Utilizing mixed media — specifically in painting and photography — he examines the theme of industry versus nature through time, said Cindy Spuria, owner of LIGHT.
“I love his work, the images, textures and tones,” said Katherine Armacost, another artist with work in the gallery.
Metchewais shows his eclectic personality through a series of elements prevalent throughout his life. He skillfully portrays a style that is sarcastic, yet contemplative.
A piece entitled “Saxapahaw” portrays a door of an abandoned textile mill surrounded by the darkened profiles of men. Through the image of this abandoned space, Metchewais speaks to the hardships of textile labor.
Pulled from moments from his upbringing, images of tobacco products are the predominant subject of much of the work due to its roots in the Native American lifestyle, Spuria said.
Form follows function as Metchewais’ prints are folded like blankets to reflect the portability of art and the importance of the fabric to Cree Indian culture.

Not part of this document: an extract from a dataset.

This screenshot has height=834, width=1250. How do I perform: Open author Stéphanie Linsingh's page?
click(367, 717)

While each piece tells a unique story, Metchewais maintains a consistency throughout his art.
Along the bottom portion of pieces like “The Origin of Tobacco,” a thick line serves as a table, providing a base for the subjects of his two-dimensional pieces.
In “The Origin of Tobacco,” Metchewais puts his writing skill on display by weaving in a poem that highlights his travels and experiences with tobacco.

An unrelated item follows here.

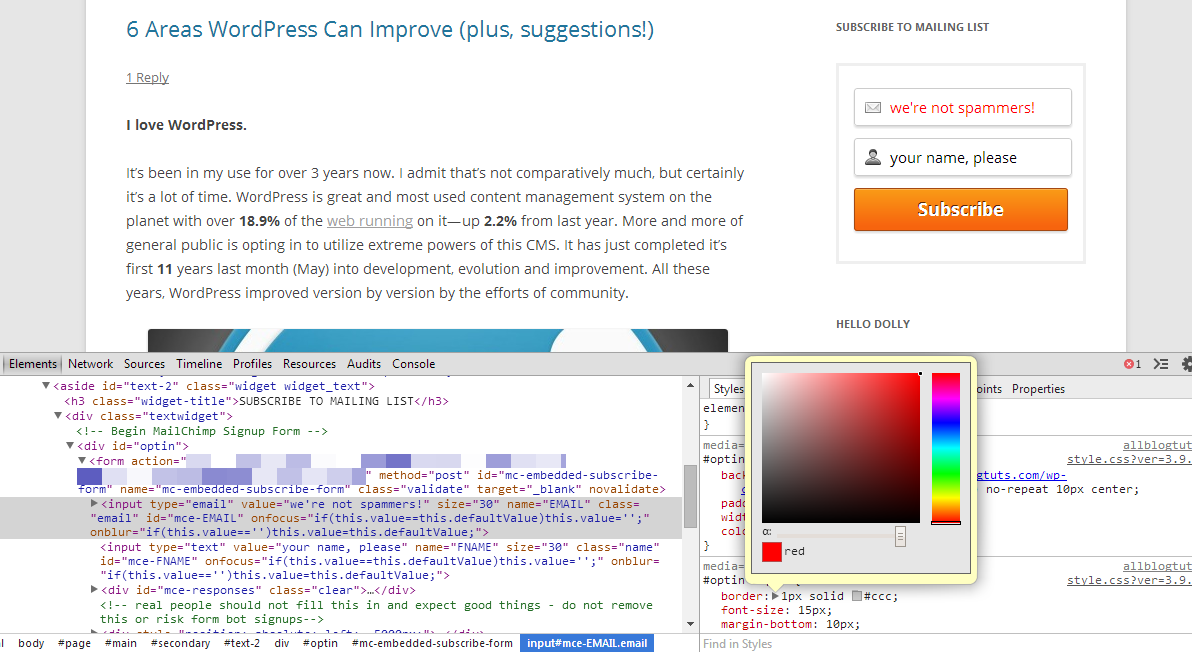The width and height of the screenshot is (1192, 652).
Task: Open the Properties sidebar tab
Action: 1038,389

Patrons can get a glimpse of the artist’s personal journey within almost all of his pieces. Within the print “Old Highway 86,”
Metchewais photographed and painted his station wagon in a nearby field of grass. It is a piece reminiscent of his early days in the Chapel Hill area.
“There’s a sarcasm and comedy to his work,” Spuria said. “I see these as memories — memories of his grandmother, values and ideals.”
Those in attendance were pleased with the selection of Metchewais’ work.
“I really do like it,” said Mary Johnson, a Chapel Hill resident. “I recommend that everyone to come see it.”